The women were hesitant when asked if they might replace group transactions now carried out in cash with mobile money transactions. Their initial hesitation came from simply not having thought about this before, but upon further reflection they remarked that the cost of mobile money transactions is more than they pay for the “free” transactions they conduct in cash. However, later we learned from savings group field workers that women in some groups in Tanzania and Kenya have begun their own experiments using mobile money for some group functions by sending small amounts of savings daily to the group leader, which is then added up and recorded at the weekly meeting. Poor people saving tiny amounts daily has been documented elsewhere, of course. But it would be difficult for most savings groups to meet daily to collect savings, so some women have come up with their own solution.

One NGO that promotes savings groups is experimenting with setting up a group mobile money account which allows the group to take excess cash to an agent at the end of the day to be deposited into the group account (instead of keeping the cash in their lock box). Informal savings groups in Tanzania have managed to meet “know your customer” requirements necessary to open group accounts by becoming formally registered organizations. The next step group members might take on their own could be to enable each member to transfer money from her own mobile money account directly into the group mobile money account to deposit savings and disburse loans. We also heard more than one savings group field worker say that some groups are thinking about getting one of their members registered as an agent for one or more mobile money services so that this member can provide more and better services to everyone else.

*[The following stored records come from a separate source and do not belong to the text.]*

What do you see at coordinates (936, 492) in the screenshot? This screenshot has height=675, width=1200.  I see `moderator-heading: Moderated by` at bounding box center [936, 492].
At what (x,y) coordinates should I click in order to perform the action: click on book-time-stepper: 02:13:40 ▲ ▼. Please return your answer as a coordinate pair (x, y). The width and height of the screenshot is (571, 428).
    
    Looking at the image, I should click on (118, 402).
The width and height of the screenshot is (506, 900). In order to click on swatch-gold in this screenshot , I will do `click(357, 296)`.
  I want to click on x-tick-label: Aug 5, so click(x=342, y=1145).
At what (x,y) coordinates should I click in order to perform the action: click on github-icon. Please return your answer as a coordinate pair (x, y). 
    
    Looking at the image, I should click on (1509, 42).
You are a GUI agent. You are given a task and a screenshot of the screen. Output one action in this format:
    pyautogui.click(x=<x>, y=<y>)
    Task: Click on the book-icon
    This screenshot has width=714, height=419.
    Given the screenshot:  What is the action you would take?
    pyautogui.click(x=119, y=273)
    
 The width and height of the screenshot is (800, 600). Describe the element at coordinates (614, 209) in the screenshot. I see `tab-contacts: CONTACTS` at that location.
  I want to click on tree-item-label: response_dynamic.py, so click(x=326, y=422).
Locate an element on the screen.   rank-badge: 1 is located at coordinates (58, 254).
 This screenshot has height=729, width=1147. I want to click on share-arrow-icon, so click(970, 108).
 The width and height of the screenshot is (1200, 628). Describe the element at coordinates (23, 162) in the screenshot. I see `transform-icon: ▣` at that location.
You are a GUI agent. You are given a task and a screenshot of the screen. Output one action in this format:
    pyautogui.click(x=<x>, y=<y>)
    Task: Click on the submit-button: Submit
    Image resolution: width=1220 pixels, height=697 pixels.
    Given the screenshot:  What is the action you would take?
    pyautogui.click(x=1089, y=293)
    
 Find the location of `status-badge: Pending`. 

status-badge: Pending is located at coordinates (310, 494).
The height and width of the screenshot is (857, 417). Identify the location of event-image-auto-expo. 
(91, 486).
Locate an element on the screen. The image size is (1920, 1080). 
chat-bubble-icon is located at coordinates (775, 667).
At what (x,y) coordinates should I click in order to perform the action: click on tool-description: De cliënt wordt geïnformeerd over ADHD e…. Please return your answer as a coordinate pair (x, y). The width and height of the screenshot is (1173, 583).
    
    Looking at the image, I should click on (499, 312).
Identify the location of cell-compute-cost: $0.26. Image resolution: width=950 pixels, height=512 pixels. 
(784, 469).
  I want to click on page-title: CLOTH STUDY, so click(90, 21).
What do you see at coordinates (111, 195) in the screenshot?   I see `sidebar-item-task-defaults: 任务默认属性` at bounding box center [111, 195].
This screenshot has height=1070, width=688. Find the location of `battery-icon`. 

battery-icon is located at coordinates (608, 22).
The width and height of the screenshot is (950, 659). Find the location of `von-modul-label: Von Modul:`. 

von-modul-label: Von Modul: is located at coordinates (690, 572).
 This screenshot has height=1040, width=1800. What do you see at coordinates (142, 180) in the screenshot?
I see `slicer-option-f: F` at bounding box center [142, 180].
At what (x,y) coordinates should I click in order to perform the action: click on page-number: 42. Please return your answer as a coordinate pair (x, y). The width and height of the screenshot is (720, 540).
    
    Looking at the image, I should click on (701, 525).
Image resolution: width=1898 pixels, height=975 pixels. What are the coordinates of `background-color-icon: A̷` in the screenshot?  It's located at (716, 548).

But will Tanzania go cashless any time soon? Microfinance Opportunities recently published an interesting study from Kenya, where mobile money has penetrated much further. Based on financial diaries conducted over seven months, the study found that “cash is still king” as only 6% of transactions were done via electronic money. M-PESA is still primarily used as a way to send money over distance, and cash-out transactions usually happen the same day the remittance is received. In Tanzania, people mentioned the high cost of mobile transactions for daily needs as one barrier to making more use of mobile money. They also mentioned the two step process required to connect to a bank account as being inconvenient and costly. These things can change, however. Already mobile money fees are coming down globally, including in East Africa, and they can come down much more. Systems based on bank accounts, not separate transaction accounts, are gaining traction, even in East Africa.

We suspect Tanzania might never become cashless, but if it moves significantly in that direction it will be because people steer it that way. It is clear that users are driving the system and providers will have to run fast to catch up. To restate the obvious: people use a variety of financial services from multiple providers in practical ways that meet their needs. And they often do things providers have not even thought about yet.